Henry se abrió paso entre los dos niñatos con la cabeza gacha y los efectos personales de Barbie en las manos. Los chicos lo siguieron, pero uno se detuvo el tiempo justo para lanzar una sonrisa burlona a Barbie y pasarse un dedo por el cuello.

Desde entonces había estado solo, sin nada que hacer salvo permanecer tumbado en la cama y mirar por la rendija de una ventana (de cristal opaco y reforzado con alambre), esperando el amanecer y preguntándose si intentarían hacerle el submarino o si lo de Searles no había sido más que una fanfarronada. Si eran tan chapuceros haciéndole el submarino como en los procedimientos de ingreso de nuevos presos, había muchas posibilidades de que lo ahogaran.

También se preguntó si bajaría alguien antes del amanecer. Alguien con una llave. Alguien que se acercara demasiado a la puerta. Con la navaja, la fuga no era una idea descabellada, pero seguramente lo sería en cuanto despuntara el alba. Quizá debería haberlo intentado cuando Junior le pasó el vaso de agua salada entre los barrotes… Aunque Junior tenía muchas ganas de usar su arma. Además, habría tenido pocas probabilidades de éxito, y Barbie no estaba tan desesperado. Al menos aún.

Y luego… ¿adónde habría ido?

Aunque hubiera logrado escapar y desaparecer, podría haber metido a sus amigos en muchos problemas. Después de un agotador «interrogatorio» por parte de policías como Melvin y Junior, podrían considerar la Cúpula el menor de sus problemas. Big Jim estaba al mando, y cuando los tipos como él se hacían con el poder, no se andaban con rodeos. Ponían la directa y no paraban hasta lograr su objetivo.
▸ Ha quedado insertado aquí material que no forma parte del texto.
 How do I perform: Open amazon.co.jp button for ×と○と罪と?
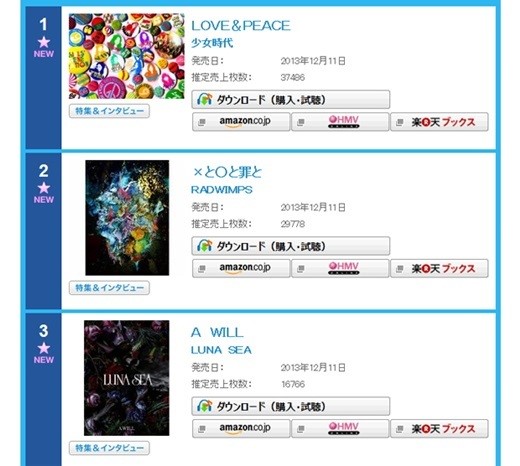pyautogui.click(x=241, y=268)
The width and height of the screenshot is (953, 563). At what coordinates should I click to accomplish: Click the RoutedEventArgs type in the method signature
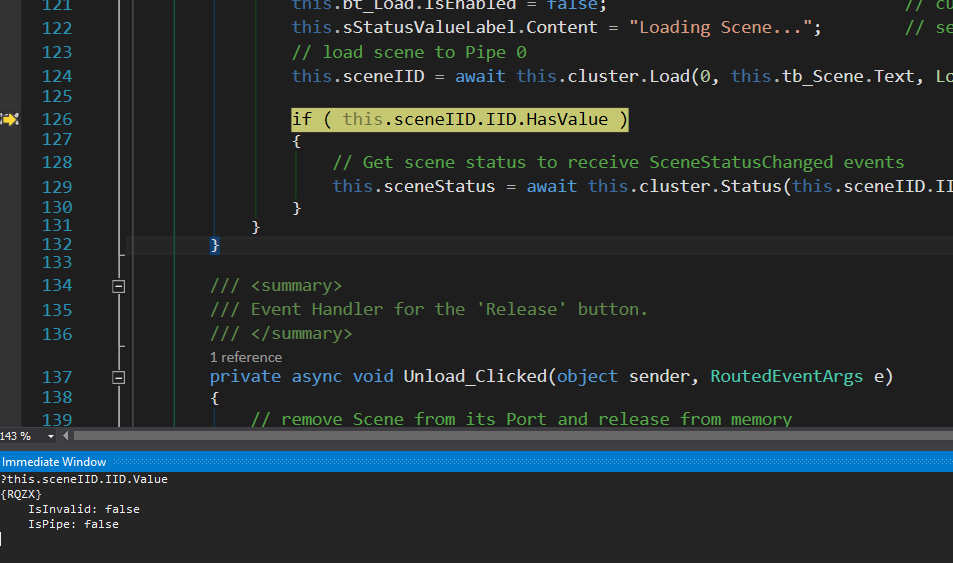786,377
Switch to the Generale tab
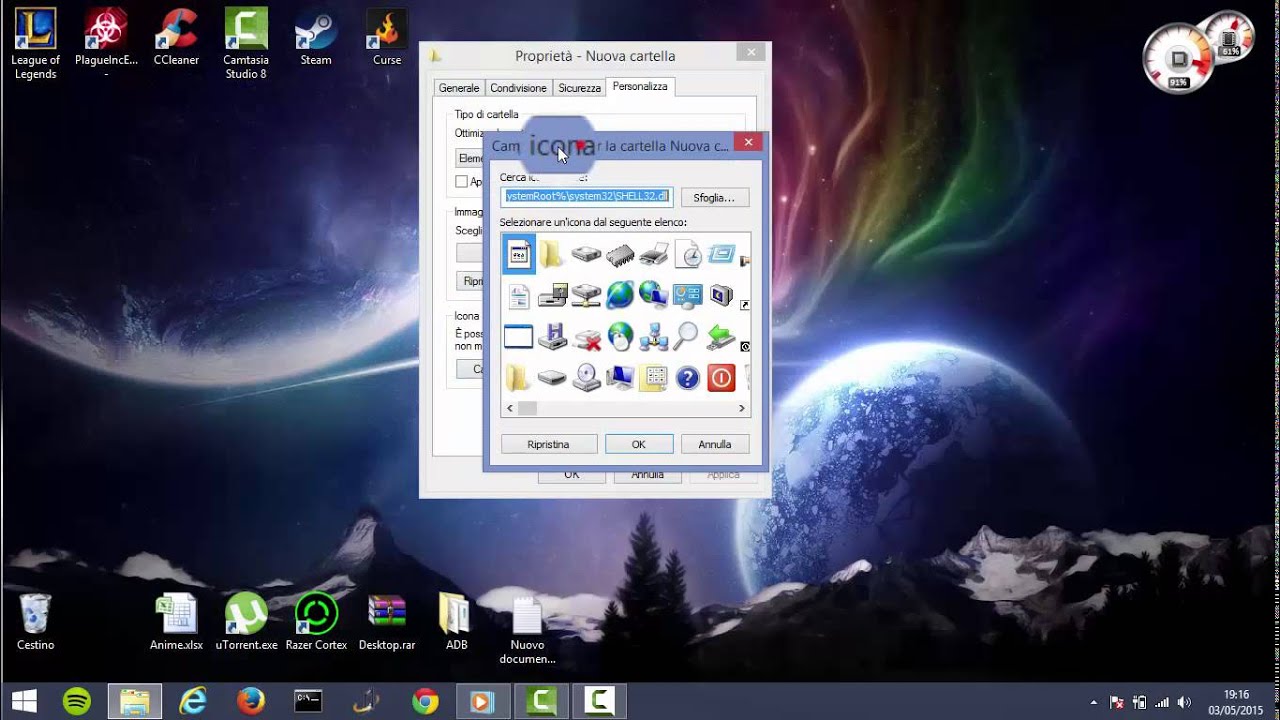The width and height of the screenshot is (1280, 720). (x=459, y=88)
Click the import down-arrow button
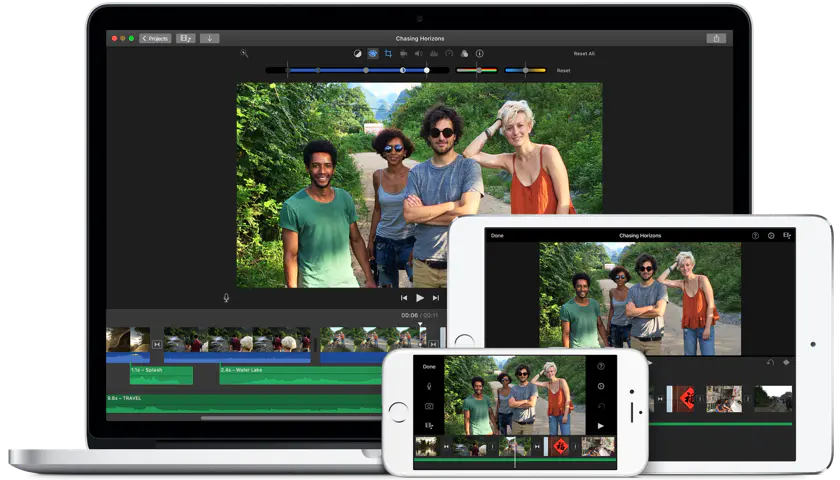 click(x=209, y=38)
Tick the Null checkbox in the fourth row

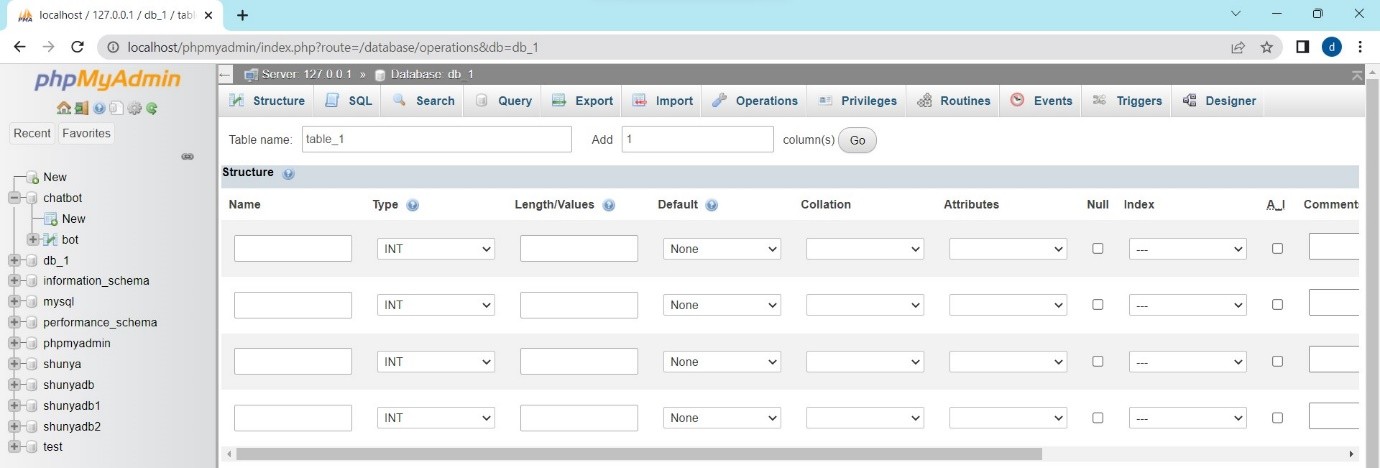(x=1098, y=418)
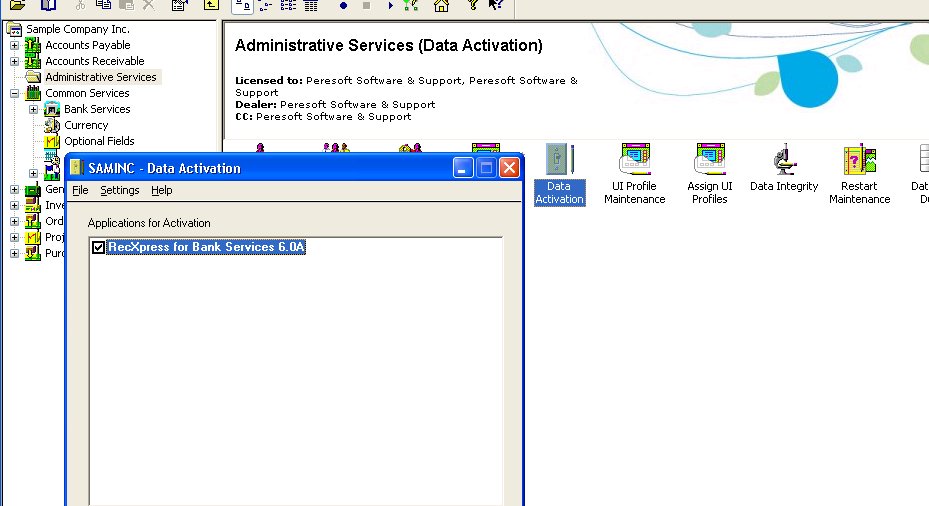Select Sample Company Inc. root node
Screen dimensions: 929x506
pyautogui.click(x=77, y=29)
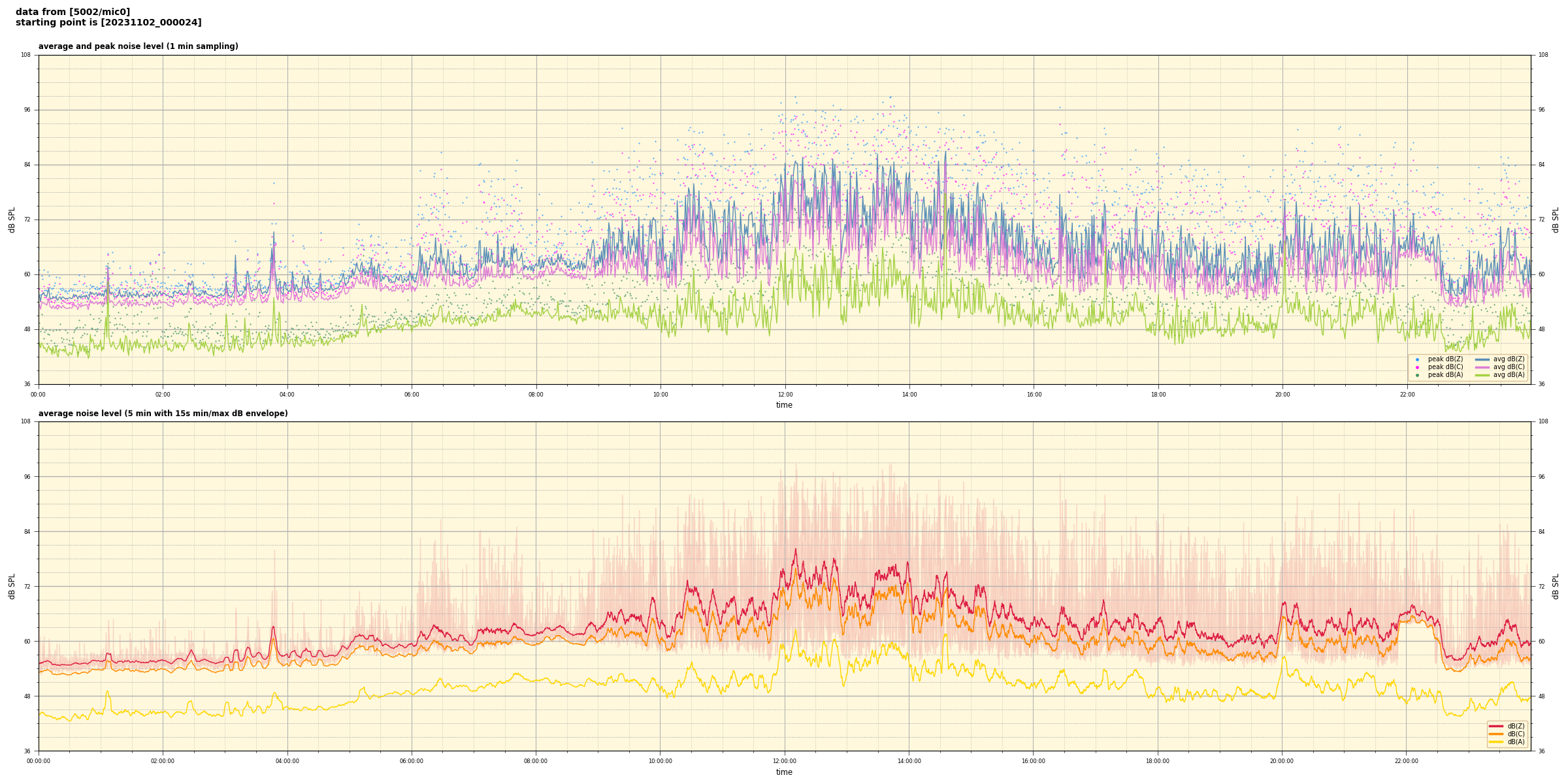Click the 'average and peak noise level' title

tap(138, 46)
Se sumió en un sueño muy ligero e intranquilo. Soñó con la rubia de la vieja camioneta Ford. Soñó que ella paraba a recogerlo y que lograban salir de Chester's Mills a tiempo. Que se desabrochaba la blusa para mostrar las copas de un sujetador de encaje azul lavanda cuando una voz dijo:

– Eh, tú, imbécil. Despierta de una vez.

22

Jackie Wettington se quedó a pasar la noche en casa de los Everett, y aunque los niños guardaban silencio y la habitación de los invitados era cómoda, no podía dormir. A las cuatro de la madrugada decidió lo que había que hacer. Era consciente de los riesgos; también era consciente de que no podría descansar mientras Barbie siguiera en una celda de la comisaría. Si ella misma había sido capaz de dar un paso al frente y organizar una especie de resistencia -o tan solo una investigación seria de los asesinatos-, pensó que ya había empezado todo. Sin embargo, se conocía demasiado bien a sí misma para considerar esa idea. Todo lo que hizo en Guam y en Alemania se le dio muy bien (principalmente se trataba de sacar a soldados borrachos de los bares, de perseguir a los que se habían ido sin permiso y de limpiar los escenarios de accidentes de coche en la base), pero lo que estaba ocurriendo en Chester's Mills excedía con creces la escala salarial de un sargento mayor. O de la única agente de calle a tiempo completo que trabajaba con un puñado de pueblerinos que la llamaban la Tetona de la Comisaría a sus espaldas. Creían que no lo sabía, pero los había oído. Pero en ese momento el comportamiento sexista de nivel de instituto era la menor de sus preocupaciones. Aquello tenía que acabar, y Dale Barbara era el hombre que había elegido el presidente de Estados Unidos para ponerle fin. Ni siquiera el placer del comandante en jefe era la parte más importante. La primera regla era que no podías abandonar a tus chicos. Eso era algo sagrado, algo sabido y aceptado.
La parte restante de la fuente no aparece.